Karake, 370 F. Supp. 2d at 281 . [Material Redacted] [T]he information sought also could serve to controvert a showing of future dangerousness, which the Government identified as a specific aggravating factor with respect to defendants. DE 2194 at 12.
Courts have differed as to a defendant's right to obtain discovery in the pre-authorization phase. United States v. Wilson, 518 F. Supp. 3d 678, 684 (W.D.N.Y. 2021) (“the case law addressing a defendant's right to pre-authorization discovery has not always been consistent”) (collecting cases). “Rule 16 may apply at this stage of the prosecution to mitigating factors with respect to a potential death sentence.” Id. at 687 (holding at the pre-authorization stage that “evidence with respect to mitigating factors that may influence the DOJ not to seek the death penalty” such as criminal histories that “identif[y] any individual who is equally as culpable” falls “within the scope of Rule 16 discovery”); see also United States v. Tsarnaev, No. CRIM.A. 13-10200-GAO, 2013 WL 6196279, at *4 (D. Mass. Nov. 27, 2013) (in the context of a death-eligible case, discovery under Rule 16(a)(1)(E)(i) includes information material to defense preparation for the penalty phase”).
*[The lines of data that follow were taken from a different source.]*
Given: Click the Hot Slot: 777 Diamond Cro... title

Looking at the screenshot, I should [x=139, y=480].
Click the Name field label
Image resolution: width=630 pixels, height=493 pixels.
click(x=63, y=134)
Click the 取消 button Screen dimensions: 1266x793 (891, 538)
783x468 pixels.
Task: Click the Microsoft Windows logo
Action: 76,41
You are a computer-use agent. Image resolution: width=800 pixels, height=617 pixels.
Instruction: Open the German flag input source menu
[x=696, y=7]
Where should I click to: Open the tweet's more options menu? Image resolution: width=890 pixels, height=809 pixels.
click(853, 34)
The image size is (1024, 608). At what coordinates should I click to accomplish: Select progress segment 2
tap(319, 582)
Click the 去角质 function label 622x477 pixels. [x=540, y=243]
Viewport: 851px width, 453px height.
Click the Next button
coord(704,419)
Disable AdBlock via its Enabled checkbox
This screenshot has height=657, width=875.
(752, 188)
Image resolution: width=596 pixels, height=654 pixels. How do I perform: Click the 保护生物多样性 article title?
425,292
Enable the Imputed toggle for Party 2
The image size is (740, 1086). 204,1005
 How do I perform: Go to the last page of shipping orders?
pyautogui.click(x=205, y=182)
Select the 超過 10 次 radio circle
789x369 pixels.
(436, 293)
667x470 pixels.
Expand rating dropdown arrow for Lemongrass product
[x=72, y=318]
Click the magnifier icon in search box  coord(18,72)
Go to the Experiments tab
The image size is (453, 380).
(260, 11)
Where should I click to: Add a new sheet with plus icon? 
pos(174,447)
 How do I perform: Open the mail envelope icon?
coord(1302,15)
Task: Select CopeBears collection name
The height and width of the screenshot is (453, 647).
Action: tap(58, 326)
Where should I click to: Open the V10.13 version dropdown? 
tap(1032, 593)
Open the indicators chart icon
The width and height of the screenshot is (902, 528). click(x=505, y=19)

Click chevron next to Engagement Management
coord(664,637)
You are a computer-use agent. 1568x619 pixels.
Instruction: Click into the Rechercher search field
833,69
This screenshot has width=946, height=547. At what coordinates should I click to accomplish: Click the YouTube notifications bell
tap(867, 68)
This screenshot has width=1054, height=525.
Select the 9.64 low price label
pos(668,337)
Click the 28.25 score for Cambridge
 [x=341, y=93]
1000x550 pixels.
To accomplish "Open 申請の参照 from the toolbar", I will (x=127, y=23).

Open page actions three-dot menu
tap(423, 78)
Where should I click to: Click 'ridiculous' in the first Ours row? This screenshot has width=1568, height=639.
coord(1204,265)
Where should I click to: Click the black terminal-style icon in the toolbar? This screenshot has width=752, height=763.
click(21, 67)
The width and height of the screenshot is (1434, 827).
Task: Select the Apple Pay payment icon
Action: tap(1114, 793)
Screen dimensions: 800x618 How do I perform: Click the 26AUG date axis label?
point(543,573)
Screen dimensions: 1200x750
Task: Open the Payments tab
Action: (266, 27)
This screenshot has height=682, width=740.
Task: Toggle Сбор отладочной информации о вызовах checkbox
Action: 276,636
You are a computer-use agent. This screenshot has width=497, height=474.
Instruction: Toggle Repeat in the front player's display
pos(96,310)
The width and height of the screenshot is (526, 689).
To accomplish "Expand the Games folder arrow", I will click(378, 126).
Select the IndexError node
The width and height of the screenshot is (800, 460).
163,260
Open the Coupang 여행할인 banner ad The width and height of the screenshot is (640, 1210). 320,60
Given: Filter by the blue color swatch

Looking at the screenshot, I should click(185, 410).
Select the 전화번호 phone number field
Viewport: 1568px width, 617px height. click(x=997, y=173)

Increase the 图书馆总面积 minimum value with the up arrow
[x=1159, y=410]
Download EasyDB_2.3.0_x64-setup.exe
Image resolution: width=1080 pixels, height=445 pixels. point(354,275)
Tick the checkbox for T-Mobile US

Of course, this case presents a different question: whether the Government has the obligation to provide exculpatory materials in connection with a deauthorization application. To the extent that courts have described preauthorization as an “administrative, discretionary decision-making process of whether to seek the death penalty,” United States v. Crusius, 2020 WL 4340550, at *4 (W.D. Tex. 2020) (quoting United States v. Shakir, 113 F. Supp. 2d 1182, 1188 (M.D. Tenn. 2000)), much the same can be said of deauthorization, a fact that could suggest that no Brady disclosure obligations arise. United States v. Le, 306 F. Supp. 2d 589, 592 (E.D. Va. 2004) (“defendant has no constitutional right to exculpatory material in connection with, or in time for, its effective use during the DOJ's internal death penalty authorization process”).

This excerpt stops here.